French-born in Vittel, the Vosges, Lorraine, Le Grand Est, 1954. No 3 of 4 boys, grows up in tiny village amongst silly cows, mass on Sundays and all that holy shit, screwing around on weekdays in bad company. Every school holiday in grandparents farm, did everything except the milking & driving the tractor. Comes 14 and -the dumb age lasting longer than expected: lots of head scars and broken windows. Dreaming of being a long-distance semi-trailer driver. Pfft.

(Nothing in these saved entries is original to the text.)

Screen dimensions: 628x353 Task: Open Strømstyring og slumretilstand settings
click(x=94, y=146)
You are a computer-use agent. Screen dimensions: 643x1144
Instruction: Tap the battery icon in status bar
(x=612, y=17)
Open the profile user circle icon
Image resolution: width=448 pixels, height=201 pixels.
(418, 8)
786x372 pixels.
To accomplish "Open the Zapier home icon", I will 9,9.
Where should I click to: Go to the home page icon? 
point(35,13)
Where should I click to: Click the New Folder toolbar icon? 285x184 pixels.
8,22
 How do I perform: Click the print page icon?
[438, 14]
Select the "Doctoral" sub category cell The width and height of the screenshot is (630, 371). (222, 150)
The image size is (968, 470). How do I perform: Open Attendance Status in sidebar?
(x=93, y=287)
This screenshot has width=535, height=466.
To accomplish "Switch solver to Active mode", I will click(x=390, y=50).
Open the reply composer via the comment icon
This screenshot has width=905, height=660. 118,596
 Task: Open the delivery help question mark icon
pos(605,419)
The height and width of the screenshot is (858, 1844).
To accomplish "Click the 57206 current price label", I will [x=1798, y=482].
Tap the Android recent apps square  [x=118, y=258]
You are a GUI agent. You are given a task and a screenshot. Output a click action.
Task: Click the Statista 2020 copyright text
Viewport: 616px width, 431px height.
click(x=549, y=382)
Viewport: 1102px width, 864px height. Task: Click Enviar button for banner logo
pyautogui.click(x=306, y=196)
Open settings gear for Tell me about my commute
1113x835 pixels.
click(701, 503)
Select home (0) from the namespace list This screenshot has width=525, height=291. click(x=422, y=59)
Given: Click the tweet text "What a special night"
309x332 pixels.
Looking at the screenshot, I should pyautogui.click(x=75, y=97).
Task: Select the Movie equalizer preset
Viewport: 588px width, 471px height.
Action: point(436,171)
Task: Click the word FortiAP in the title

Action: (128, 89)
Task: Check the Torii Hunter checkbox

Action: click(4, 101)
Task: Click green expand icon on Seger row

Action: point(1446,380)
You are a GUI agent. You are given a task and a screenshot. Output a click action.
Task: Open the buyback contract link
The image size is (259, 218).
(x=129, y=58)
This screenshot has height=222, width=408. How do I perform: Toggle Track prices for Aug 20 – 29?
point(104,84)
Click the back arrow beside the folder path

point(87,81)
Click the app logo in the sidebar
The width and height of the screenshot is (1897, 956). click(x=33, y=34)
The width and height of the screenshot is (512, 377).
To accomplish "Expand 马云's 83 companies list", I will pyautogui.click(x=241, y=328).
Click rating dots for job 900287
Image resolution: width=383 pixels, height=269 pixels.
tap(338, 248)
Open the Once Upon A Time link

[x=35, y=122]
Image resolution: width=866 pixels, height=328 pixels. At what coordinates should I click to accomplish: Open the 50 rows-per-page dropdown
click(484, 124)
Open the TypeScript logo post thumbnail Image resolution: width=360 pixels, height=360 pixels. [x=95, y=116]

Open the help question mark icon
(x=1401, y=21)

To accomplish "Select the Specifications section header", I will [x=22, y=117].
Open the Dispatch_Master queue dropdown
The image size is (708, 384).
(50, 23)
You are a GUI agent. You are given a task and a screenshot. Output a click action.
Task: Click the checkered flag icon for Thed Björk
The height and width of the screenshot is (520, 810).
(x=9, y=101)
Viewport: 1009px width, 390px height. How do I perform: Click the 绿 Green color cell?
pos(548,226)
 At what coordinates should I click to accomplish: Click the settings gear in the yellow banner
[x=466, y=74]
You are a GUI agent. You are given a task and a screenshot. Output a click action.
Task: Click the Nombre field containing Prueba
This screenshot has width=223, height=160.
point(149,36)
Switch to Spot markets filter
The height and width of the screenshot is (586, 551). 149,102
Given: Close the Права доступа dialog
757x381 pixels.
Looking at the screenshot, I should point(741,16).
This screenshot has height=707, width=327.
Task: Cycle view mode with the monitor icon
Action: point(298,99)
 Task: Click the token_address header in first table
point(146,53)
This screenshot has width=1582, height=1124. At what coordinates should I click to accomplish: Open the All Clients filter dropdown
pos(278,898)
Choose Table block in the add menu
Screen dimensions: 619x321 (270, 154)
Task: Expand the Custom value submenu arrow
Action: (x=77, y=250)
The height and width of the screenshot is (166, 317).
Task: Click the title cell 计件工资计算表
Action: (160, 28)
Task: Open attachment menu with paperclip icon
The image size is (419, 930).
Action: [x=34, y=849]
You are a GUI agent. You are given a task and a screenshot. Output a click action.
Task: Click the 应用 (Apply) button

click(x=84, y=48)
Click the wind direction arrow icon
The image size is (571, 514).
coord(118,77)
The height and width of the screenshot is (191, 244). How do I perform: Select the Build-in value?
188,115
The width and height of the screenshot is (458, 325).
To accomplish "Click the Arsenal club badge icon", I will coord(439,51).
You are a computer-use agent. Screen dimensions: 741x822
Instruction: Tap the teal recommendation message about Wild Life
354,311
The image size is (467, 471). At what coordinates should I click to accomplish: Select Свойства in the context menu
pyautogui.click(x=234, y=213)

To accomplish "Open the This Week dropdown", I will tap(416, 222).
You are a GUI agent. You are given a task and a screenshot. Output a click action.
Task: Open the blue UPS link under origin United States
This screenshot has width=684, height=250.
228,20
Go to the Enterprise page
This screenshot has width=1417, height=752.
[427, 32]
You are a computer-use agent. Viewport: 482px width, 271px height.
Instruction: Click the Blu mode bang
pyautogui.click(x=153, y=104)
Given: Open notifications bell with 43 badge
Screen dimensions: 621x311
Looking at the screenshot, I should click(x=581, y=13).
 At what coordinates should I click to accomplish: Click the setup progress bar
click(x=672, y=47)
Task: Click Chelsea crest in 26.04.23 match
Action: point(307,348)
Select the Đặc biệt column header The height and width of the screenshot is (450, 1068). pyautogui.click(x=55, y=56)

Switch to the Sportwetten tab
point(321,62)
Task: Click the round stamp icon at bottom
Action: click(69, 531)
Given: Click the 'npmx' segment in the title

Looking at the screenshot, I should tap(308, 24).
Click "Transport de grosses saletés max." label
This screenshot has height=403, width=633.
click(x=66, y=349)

1970-72. Real Cooking School in Contrexéville: 2 diplomas, thinking:
What the f**** am I doing’ here…? Hello, frigging kitchens. Seriously angry Chef coming up.
Hands-on, hatless, wild, meticulous, chain smoking-long-haired-lone-wolf Head Chef at 17⅕ ricocheting at diabolical speed around French kitchens for the next 20 years. Full time: Brittany, Alps, Cannes, Switzerland, French & Dutch Antilles, Washington DC, Cape Cod & the Kennedys, London (later Maryland, Paris, Ireland, Ibiza). 75 to 104 solid hours/week. Chef gone apeshit. My favorite dish ever: sumptuous women.
17 kitchens through the wringer -1970-1981- Fabulous Seventies, my 20s. Nightlife by the Ocean, Disco craze, DJing, Soul Music, slow dancing with motley, erotic exotic girls, fast driving muscle cars.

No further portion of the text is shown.